=== The problem ===
From the first line to the last, retype the data below exactly.

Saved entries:
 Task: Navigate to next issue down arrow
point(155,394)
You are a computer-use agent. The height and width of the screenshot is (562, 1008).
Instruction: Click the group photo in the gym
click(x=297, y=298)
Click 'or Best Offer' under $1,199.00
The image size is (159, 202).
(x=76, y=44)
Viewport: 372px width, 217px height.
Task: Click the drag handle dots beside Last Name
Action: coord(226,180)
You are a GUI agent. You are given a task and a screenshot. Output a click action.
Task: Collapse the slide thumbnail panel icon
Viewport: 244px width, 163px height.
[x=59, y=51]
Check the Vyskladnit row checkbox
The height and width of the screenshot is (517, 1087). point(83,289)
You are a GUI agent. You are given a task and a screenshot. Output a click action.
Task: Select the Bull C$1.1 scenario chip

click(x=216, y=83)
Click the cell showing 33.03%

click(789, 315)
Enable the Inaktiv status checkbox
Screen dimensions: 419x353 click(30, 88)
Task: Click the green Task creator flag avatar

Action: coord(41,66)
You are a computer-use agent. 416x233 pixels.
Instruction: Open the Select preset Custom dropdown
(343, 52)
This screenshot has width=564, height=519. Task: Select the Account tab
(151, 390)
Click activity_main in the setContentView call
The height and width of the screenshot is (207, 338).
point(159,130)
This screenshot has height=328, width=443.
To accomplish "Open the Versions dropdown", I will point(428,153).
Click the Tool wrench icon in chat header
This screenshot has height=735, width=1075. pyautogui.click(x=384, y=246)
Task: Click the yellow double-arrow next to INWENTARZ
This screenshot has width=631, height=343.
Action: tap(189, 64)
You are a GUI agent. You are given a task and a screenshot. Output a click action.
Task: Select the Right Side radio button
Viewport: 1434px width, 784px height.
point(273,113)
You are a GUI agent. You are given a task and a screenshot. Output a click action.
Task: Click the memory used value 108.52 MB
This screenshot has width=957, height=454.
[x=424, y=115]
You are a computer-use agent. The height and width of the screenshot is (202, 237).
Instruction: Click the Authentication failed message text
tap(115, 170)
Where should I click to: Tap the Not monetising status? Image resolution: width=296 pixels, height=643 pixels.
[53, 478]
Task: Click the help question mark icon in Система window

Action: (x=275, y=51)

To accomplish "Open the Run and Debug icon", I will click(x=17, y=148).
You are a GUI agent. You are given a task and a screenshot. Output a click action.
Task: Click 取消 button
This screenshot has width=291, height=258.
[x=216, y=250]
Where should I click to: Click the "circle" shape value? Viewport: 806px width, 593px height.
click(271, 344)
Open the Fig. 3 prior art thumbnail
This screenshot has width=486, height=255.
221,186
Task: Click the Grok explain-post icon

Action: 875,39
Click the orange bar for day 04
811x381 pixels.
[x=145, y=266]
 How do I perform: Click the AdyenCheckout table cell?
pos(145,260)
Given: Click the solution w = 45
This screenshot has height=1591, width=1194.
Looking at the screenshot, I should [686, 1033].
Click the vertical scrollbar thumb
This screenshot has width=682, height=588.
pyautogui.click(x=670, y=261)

=== Result of this task ===
 Task: Navigate to next issue down arrow
point(155,394)
You are a computer-use agent. The height and width of the screenshot is (562, 1008).
Instruction: Click the group photo in the gym
click(x=297, y=298)
Click 'or Best Offer' under $1,199.00
The image size is (159, 202).
(x=76, y=44)
Viewport: 372px width, 217px height.
Task: Click the drag handle dots beside Last Name
Action: coord(226,180)
You are a GUI agent. You are given a task and a screenshot. Output a click action.
Task: Collapse the slide thumbnail panel icon
Viewport: 244px width, 163px height.
[x=59, y=51]
Check the Vyskladnit row checkbox
The height and width of the screenshot is (517, 1087). point(83,289)
You are a GUI agent. You are given a task and a screenshot. Output a click action.
Task: Select the Bull C$1.1 scenario chip

click(x=216, y=83)
Click the cell showing 33.03%

click(789, 315)
Enable the Inaktiv status checkbox
Screen dimensions: 419x353 click(30, 88)
Task: Click the green Task creator flag avatar

Action: coord(41,66)
You are a computer-use agent. 416x233 pixels.
Instruction: Open the Select preset Custom dropdown
(343, 52)
This screenshot has width=564, height=519. Task: Select the Account tab
(151, 390)
Click activity_main in the setContentView call
The height and width of the screenshot is (207, 338).
point(159,130)
This screenshot has height=328, width=443.
To accomplish "Open the Versions dropdown", I will point(428,153).
Click the Tool wrench icon in chat header
This screenshot has height=735, width=1075. pyautogui.click(x=384, y=246)
Task: Click the yellow double-arrow next to INWENTARZ
This screenshot has width=631, height=343.
Action: tap(189, 64)
You are a GUI agent. You are given a task and a screenshot. Output a click action.
Task: Select the Right Side radio button
Viewport: 1434px width, 784px height.
point(273,113)
You are a GUI agent. You are given a task and a screenshot. Output a click action.
Task: Click the memory used value 108.52 MB
This screenshot has width=957, height=454.
[x=424, y=115]
You are a computer-use agent. The height and width of the screenshot is (202, 237).
Instruction: Click the Authentication failed message text
tap(115, 170)
Where should I click to: Tap the Not monetising status? Image resolution: width=296 pixels, height=643 pixels.
[53, 478]
Task: Click the help question mark icon in Система window

Action: (x=275, y=51)

To accomplish "Open the Run and Debug icon", I will click(x=17, y=148).
You are a GUI agent. You are given a task and a screenshot. Output a click action.
Task: Click 取消 button
This screenshot has width=291, height=258.
[x=216, y=250]
Where should I click to: Click the "circle" shape value? Viewport: 806px width, 593px height.
click(271, 344)
Open the Fig. 3 prior art thumbnail
This screenshot has width=486, height=255.
221,186
Task: Click the Grok explain-post icon

Action: 875,39
Click the orange bar for day 04
811x381 pixels.
[x=145, y=266]
 How do I perform: Click the AdyenCheckout table cell?
pos(145,260)
Given: Click the solution w = 45
This screenshot has height=1591, width=1194.
Looking at the screenshot, I should [686, 1033].
Click the vertical scrollbar thumb
This screenshot has width=682, height=588.
pyautogui.click(x=670, y=261)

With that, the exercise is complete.